Diligence Questions To Ask The Founders
- What specific metrics are used to evaluate the accuracy of SignalPilot’s recommendations?
- How is the system validated or tested beyond the author's own portfolio?
- Are there any plans for monetization or user acquisition strategies?
- What are the key assumptions underlying the AI decision logic, and how are they tested?
- How does SignalPilot handle edge cases or unexpected market behavior?
- Is there a plan to move beyond the current spreadsheet prototype into a full-fledged product?
Investment/Partnership Verdict
- Not evidenced: No financials, traction, or commercial performance data available.

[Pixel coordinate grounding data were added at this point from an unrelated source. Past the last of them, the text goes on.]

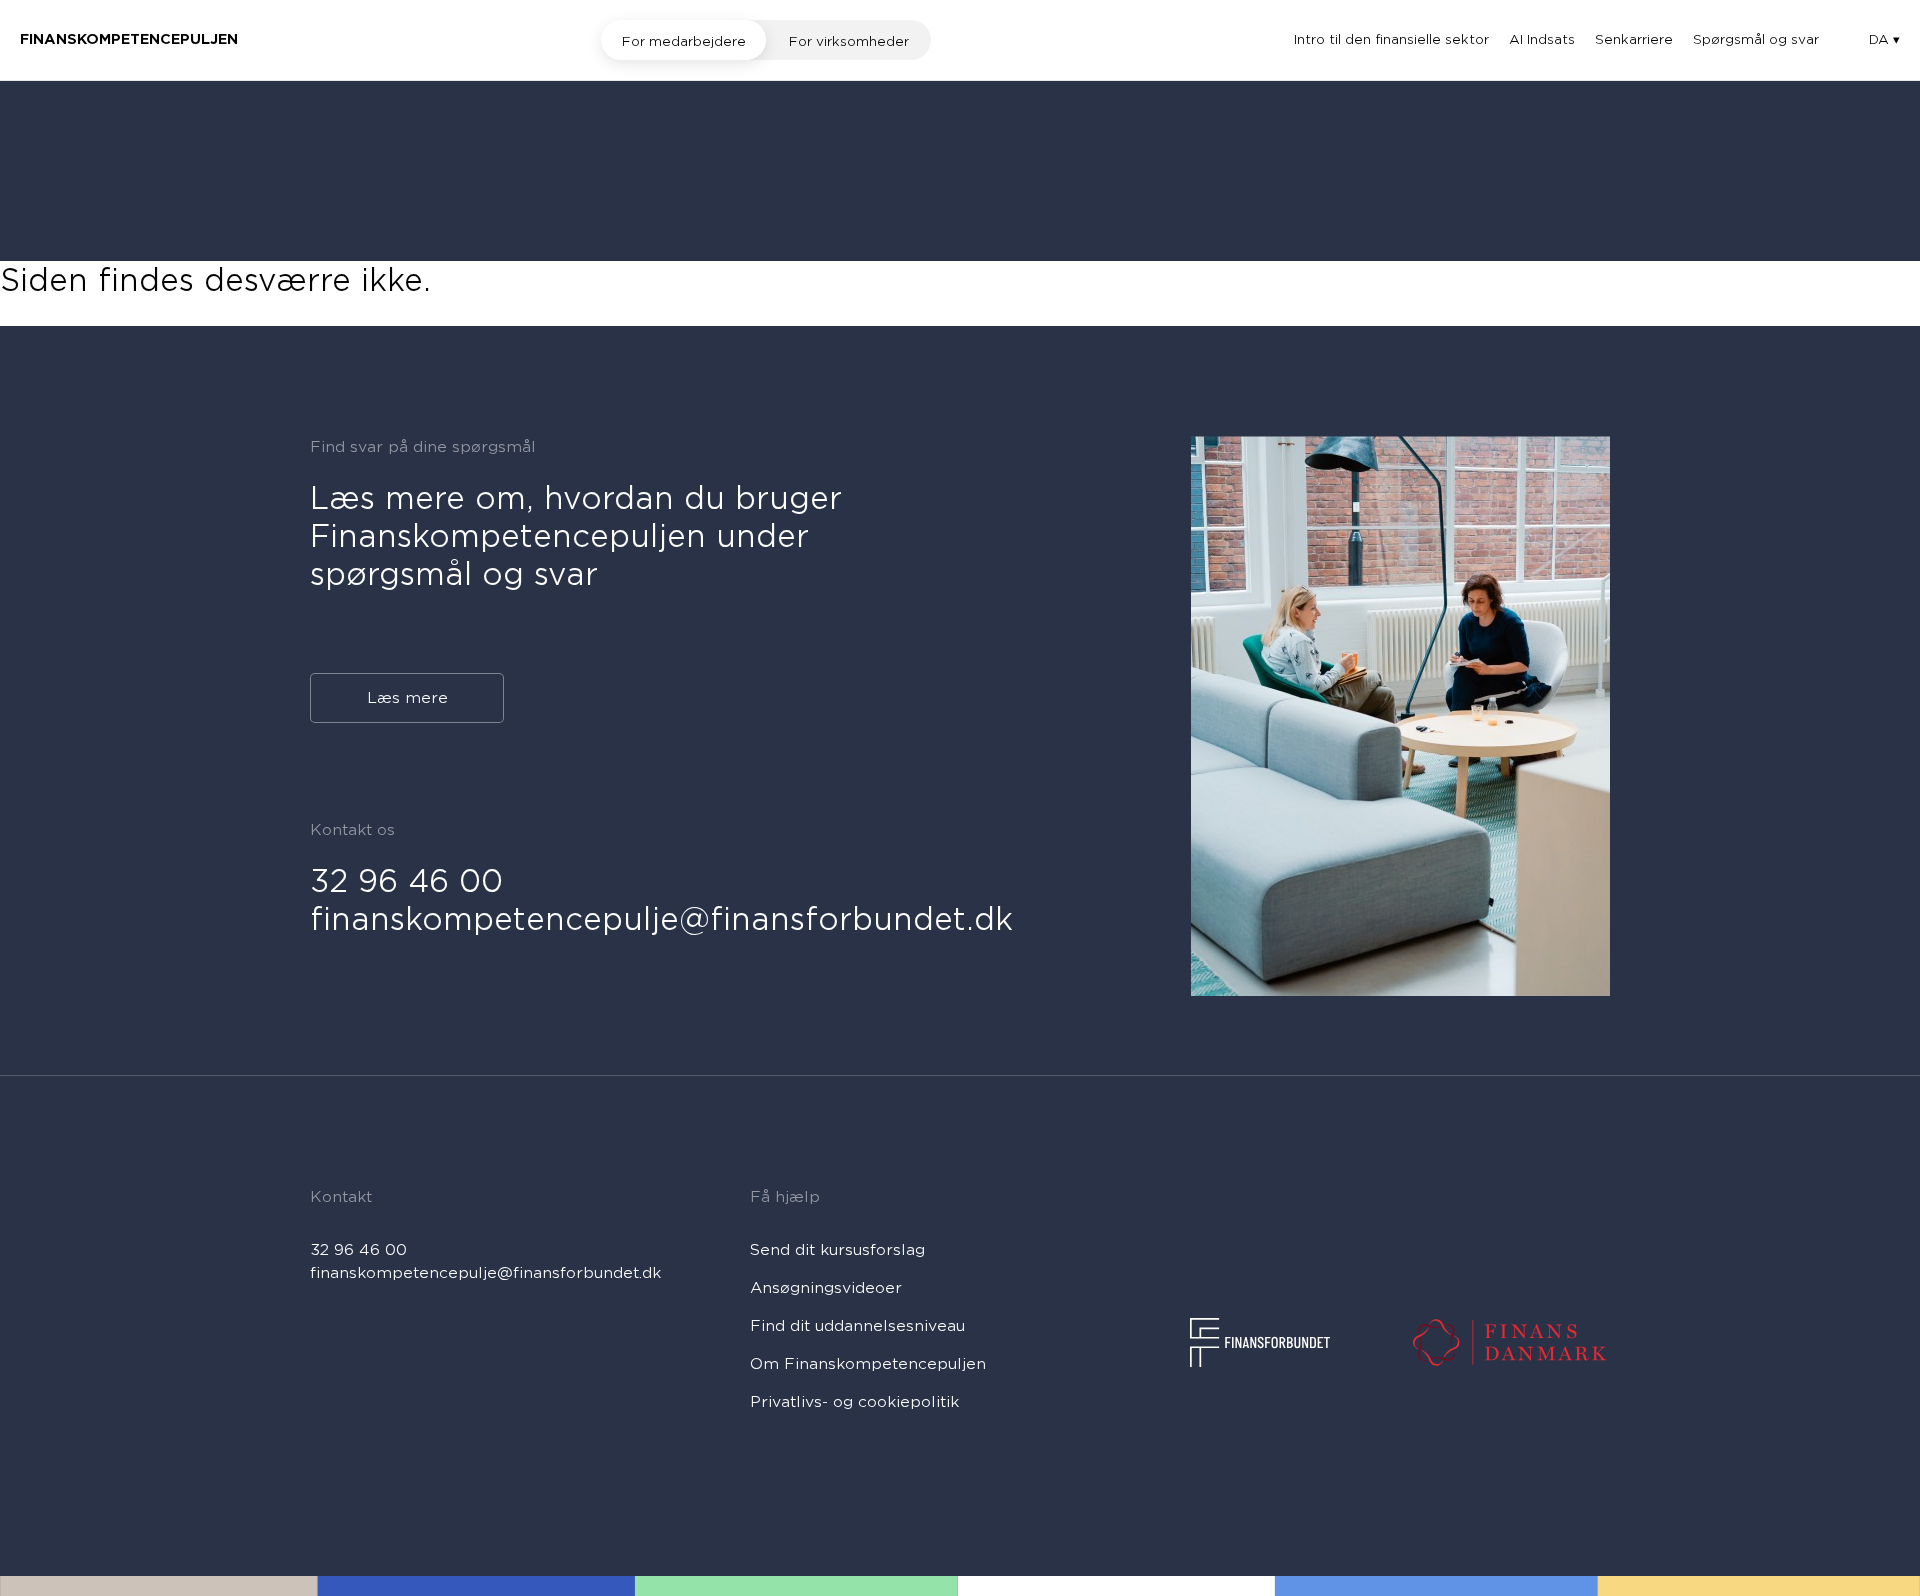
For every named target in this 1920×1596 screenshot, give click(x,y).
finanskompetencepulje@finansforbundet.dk (661, 919)
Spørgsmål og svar (1756, 39)
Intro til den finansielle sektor (1391, 39)
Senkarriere (1634, 39)
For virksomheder (849, 41)
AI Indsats (1542, 39)
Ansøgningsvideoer (826, 1288)
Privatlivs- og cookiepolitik (854, 1402)
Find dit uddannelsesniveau (857, 1326)
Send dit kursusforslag (837, 1250)
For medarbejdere (684, 41)
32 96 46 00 (406, 881)
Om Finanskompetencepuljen (868, 1364)
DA (1881, 39)
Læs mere (407, 698)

- The project is described as a hackathon submission that evolved into a working prototype.
- It shows early signs of conceptual clarity and execution capability but lacks evidence of real-world adoption or scalability.
- The author’s focus remains on building and validating the decision engine before launching a consumer-facing app.
Verdict: Early-stage, unproven concept with potential for development. Not ready for investment or partnership without further validation of traction, product-market fit, and commercial viability.
Source
Submitted to the OpenAI 2026 hackathon on Devpost. Project home on DevPost.
The analysis above was generated by a language model from the project's own one-line description. It is not independent research and contains no verified traction, revenue or customer data.